[Exercise instructions]:
Print exactly the line with "Email (54, 2101)" and every line after it, through the final line of the material below.

[Provided information]:
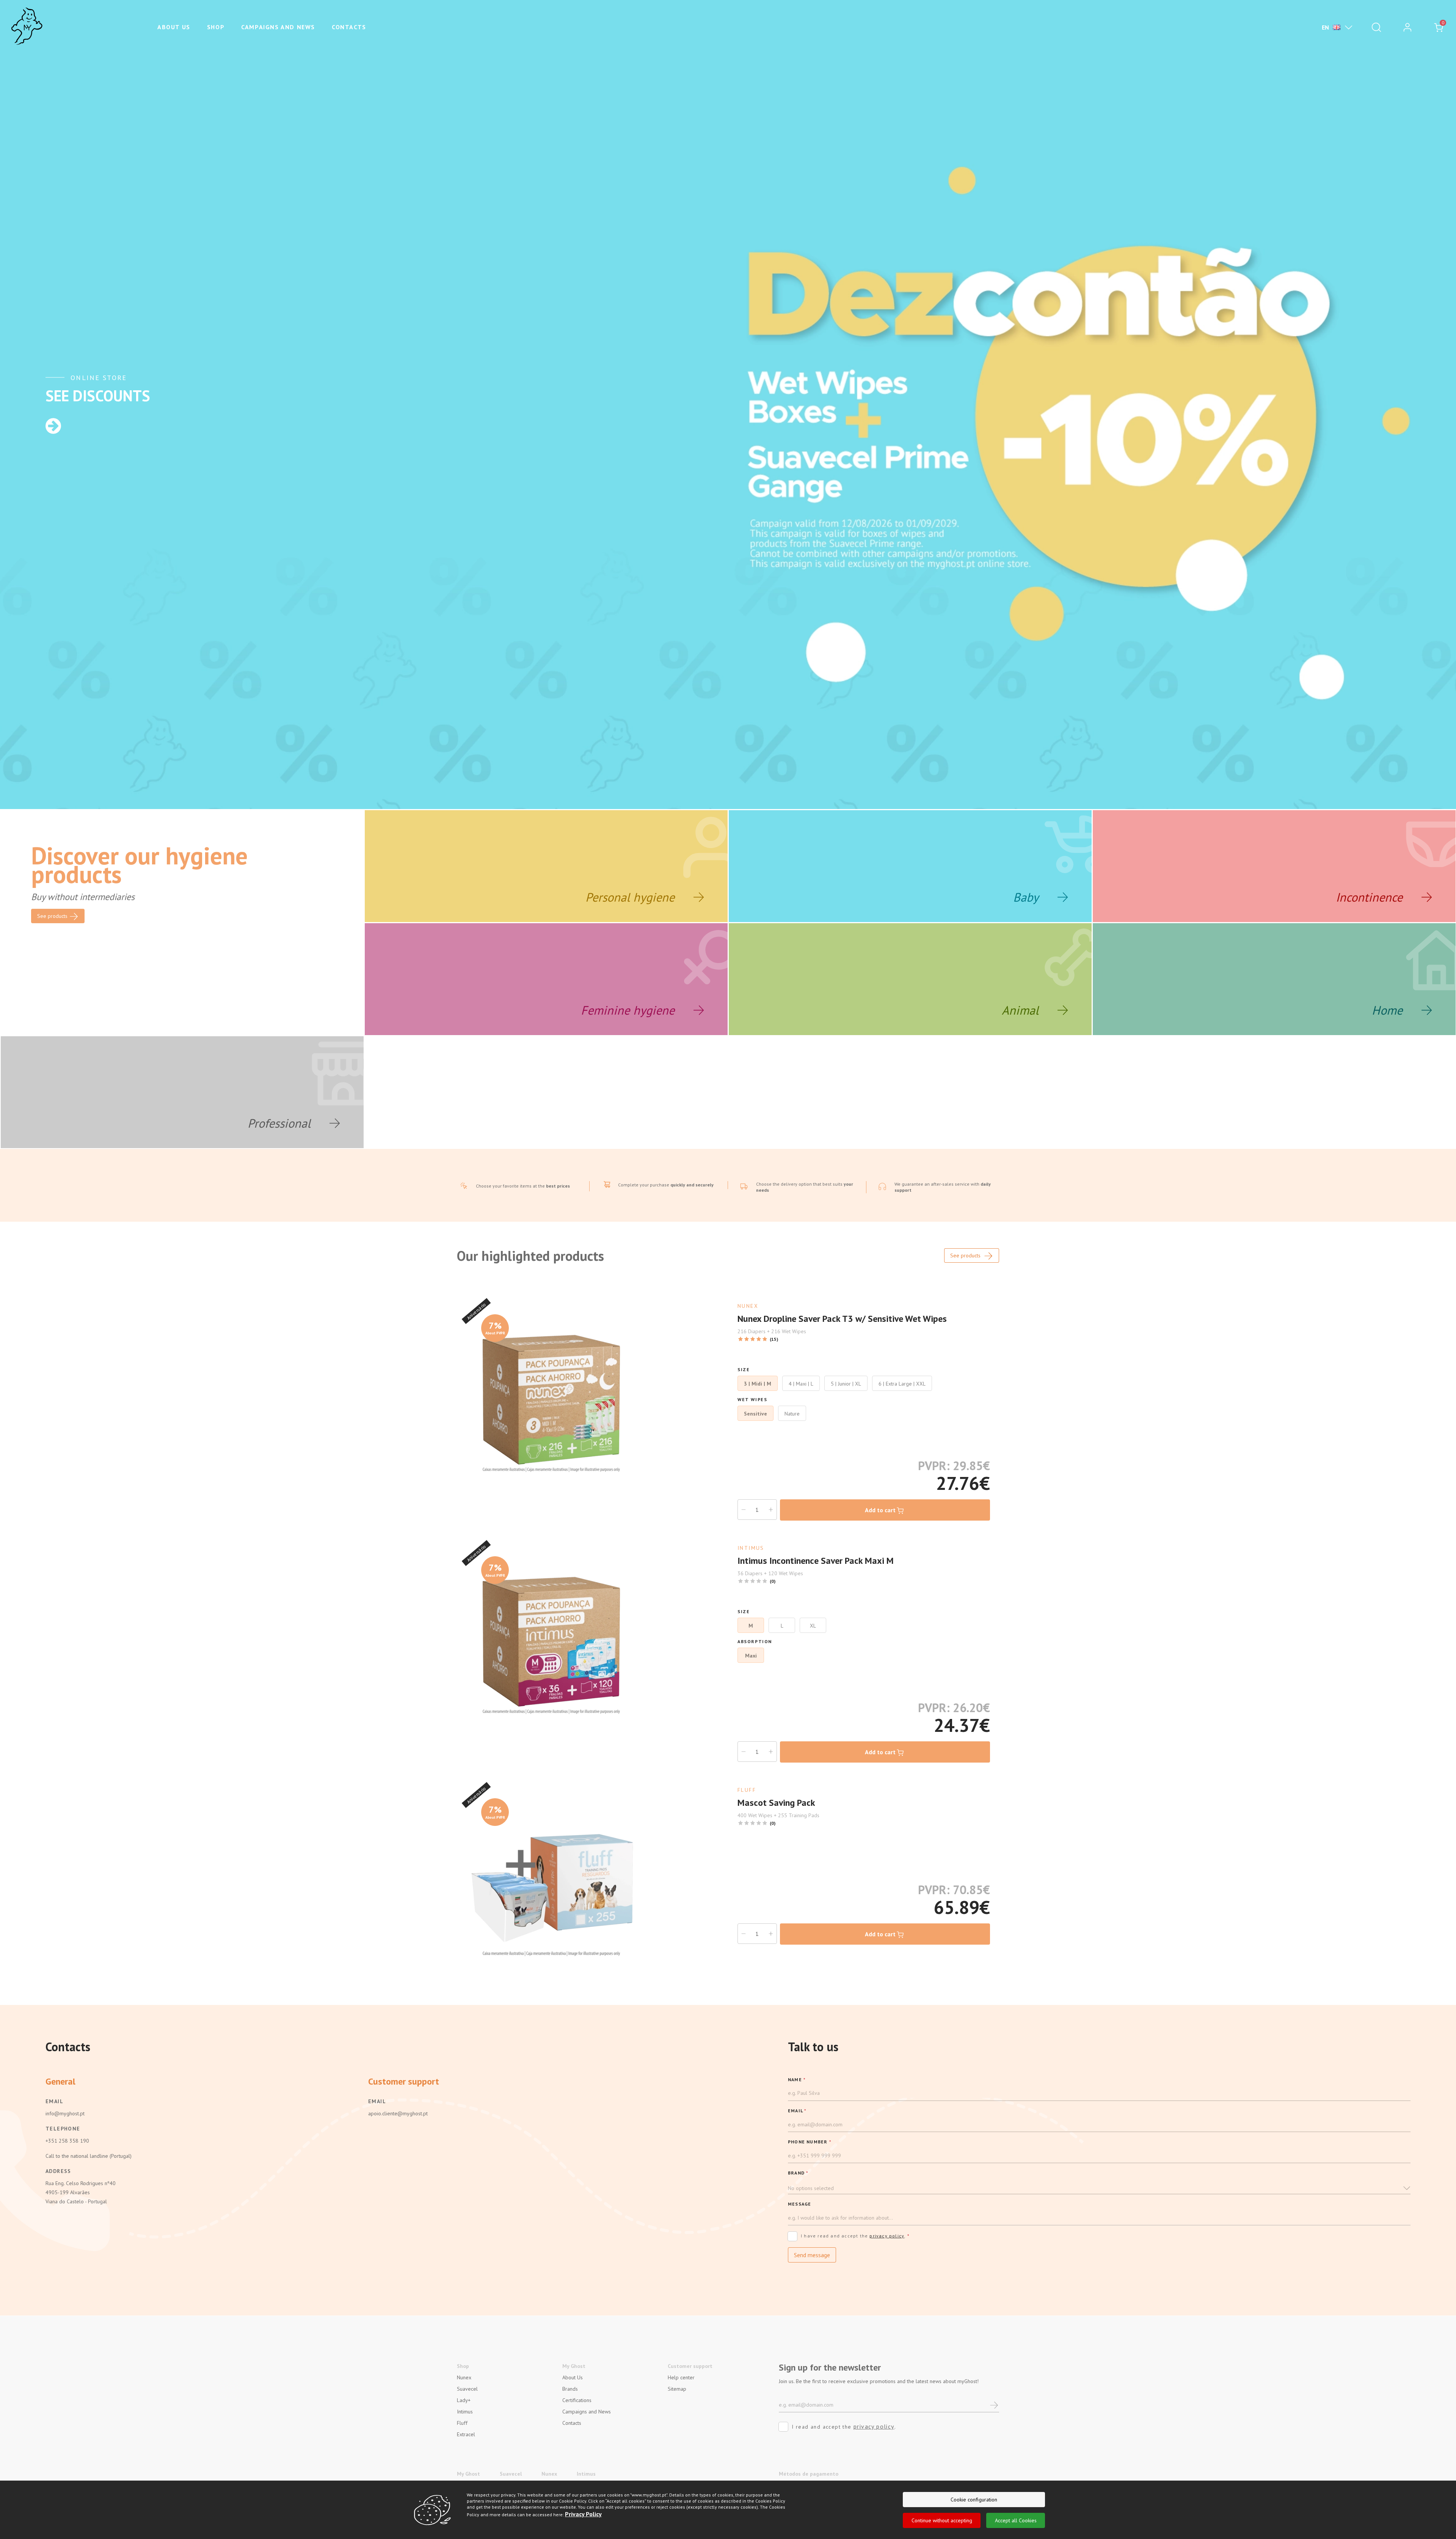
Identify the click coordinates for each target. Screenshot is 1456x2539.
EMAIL (797, 2110)
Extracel (466, 2434)
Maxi (751, 1655)
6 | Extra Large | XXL (902, 1383)
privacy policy (886, 2236)
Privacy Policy (583, 2514)
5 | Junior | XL (846, 1383)
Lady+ (464, 2400)
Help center (681, 2377)
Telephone (63, 2128)
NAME (797, 2079)
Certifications (577, 2400)
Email (54, 2101)
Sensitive (755, 1413)
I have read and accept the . (855, 2236)
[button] (1099, 2188)
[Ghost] (26, 27)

[Solved problem]:
Email (54, 2101)
Sensitive (755, 1413)
I have read and accept the . (855, 2236)
[button] (1099, 2188)
[Ghost] (26, 27)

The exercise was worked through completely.